REQUIREMENT —
Reproduce only the stretch of entries below that begins at the first line and ends at the line holding "Task: Close the Set Movie Options dialog".

EXERCISE INPUTS —
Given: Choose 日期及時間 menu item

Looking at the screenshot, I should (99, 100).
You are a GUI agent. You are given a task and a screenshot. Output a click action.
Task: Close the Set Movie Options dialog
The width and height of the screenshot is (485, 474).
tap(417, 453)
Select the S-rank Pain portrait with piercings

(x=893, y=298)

RESULT —
Given: Choose 日期及時間 menu item

Looking at the screenshot, I should (99, 100).
You are a GUI agent. You are given a task and a screenshot. Output a click action.
Task: Close the Set Movie Options dialog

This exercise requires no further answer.